There is also the issue of staying power. The Wii U is decidedly a current-generation console being released at the end of this console cycle, and it's hard to imagine that games designed for the next generation of Xbox and PlayStation consoles will run on it. That doesn't matter for Nintendo titles and other exclusives, but it means that the lasting value of the Wii U to core gamers is seriously in question.
Hidden costs. The premium model of the Wii U will come with only 32gb or storage, which is a small amount in the era of 1.5gb game downloadable content. You can, however, add to your storage capacity by plugging in a USB hard drive, which means if you don't already have an unused HDD laying around, you'll need to shell out at least an extra $50 just to match the capacity of the Xbox 360.
Then there is the Wii Remote Plus problem. Neither Wii U SKU comes bundled with one, but if you want to play Nintendo Land with a friend, you'll need one. Reggie Fils-Aime acted during the presser like everybody who has a Wii already has one of these, but that's not true. A lot of folks still only have the basic Wii Remote. A Wii Remote Plus controller retails for $40 currently.

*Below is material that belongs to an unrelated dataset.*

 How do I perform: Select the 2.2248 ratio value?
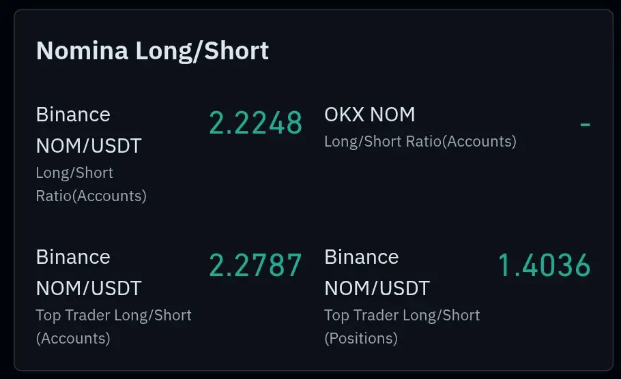pos(255,123)
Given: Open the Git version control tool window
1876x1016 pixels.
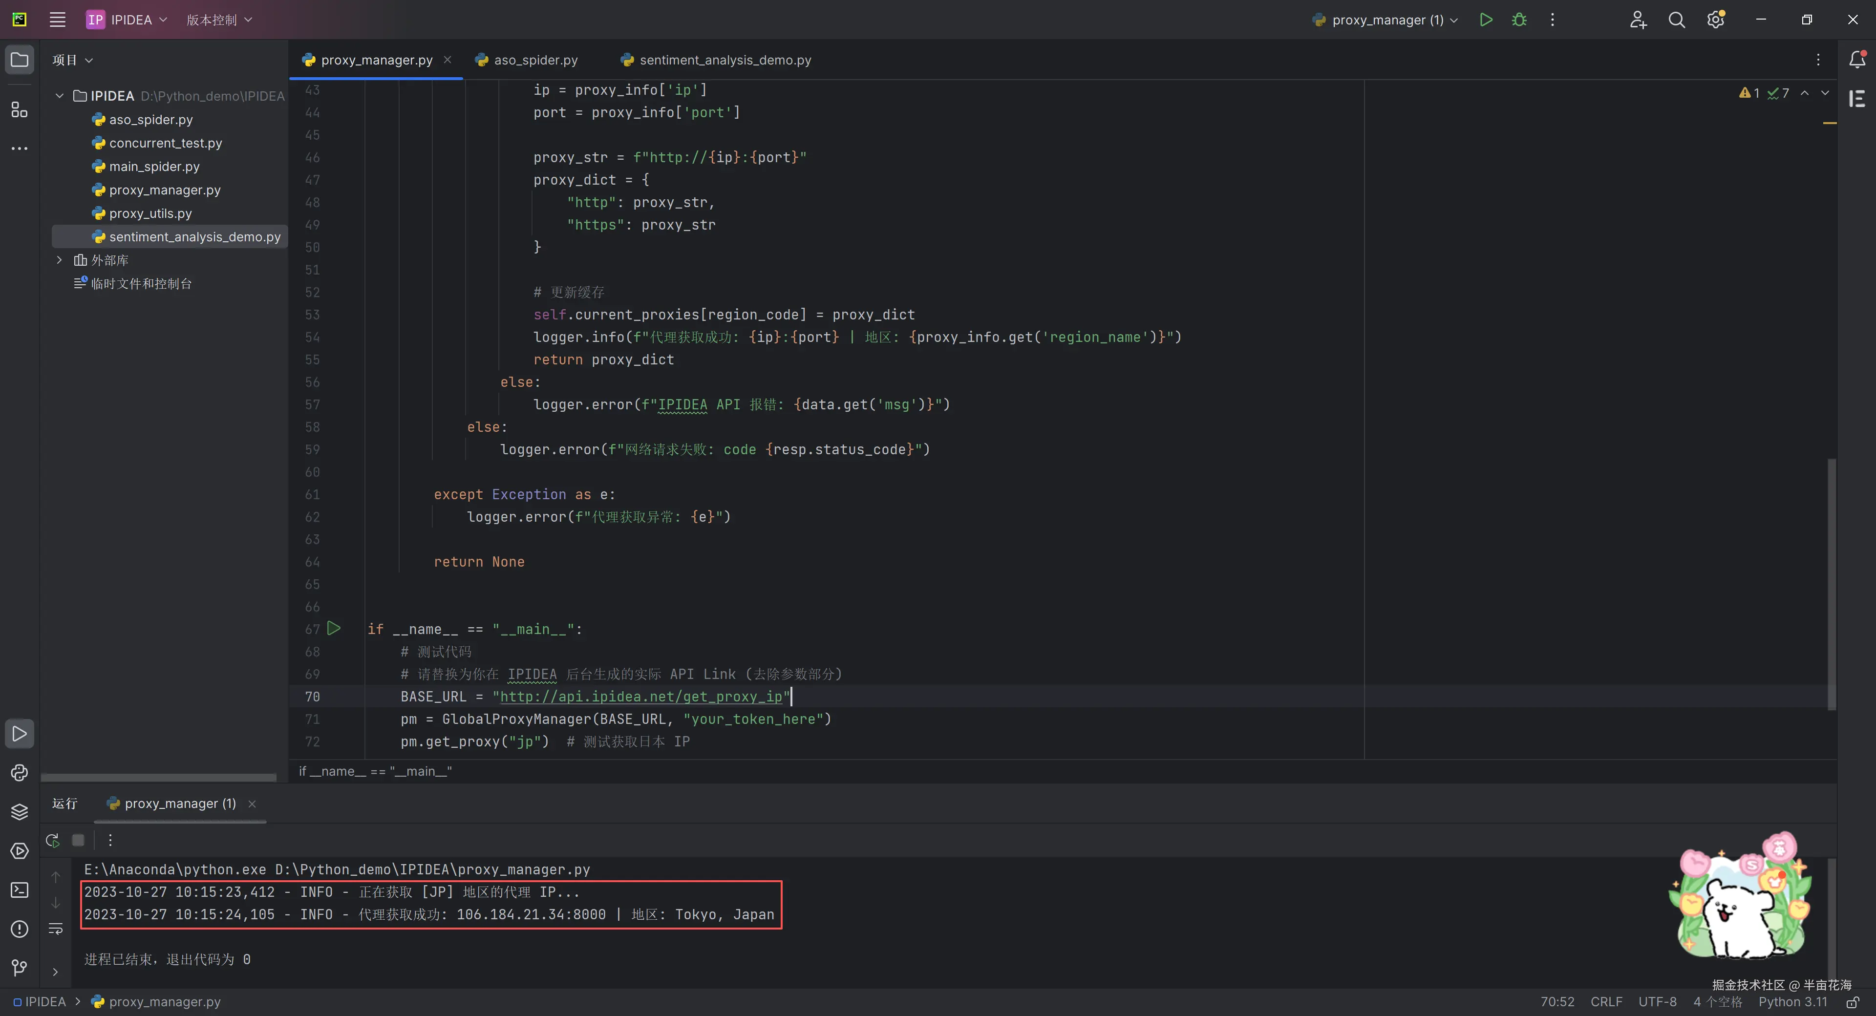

What it really comes down to is games, because the Nintendo TVii thing really isn't such a big deal that it warrants paying hundreds of dollars for this console. If you are interested in enough of the exclusive launch titles, then the purchase could be worthwhile, though. It probably is not worth it, however, if you only care about the multiplatform games, because they won't be given a big graphical upgrade on the new hardware, or at least that's what my eyes tell me.
The main problem with the Wii U as I see it is that it won't launch with a killer app. New Super Mario Bros. and Nintendo Land look nice, but I'm not sure those games can carry a console like Wii Sports did. But we'll see.
I could make a final recommendation here, but I want to leave it up to you. I say check out the launch lineup and determine if there is anything there you absolutely have to have on the Wii U, and make your decision from there.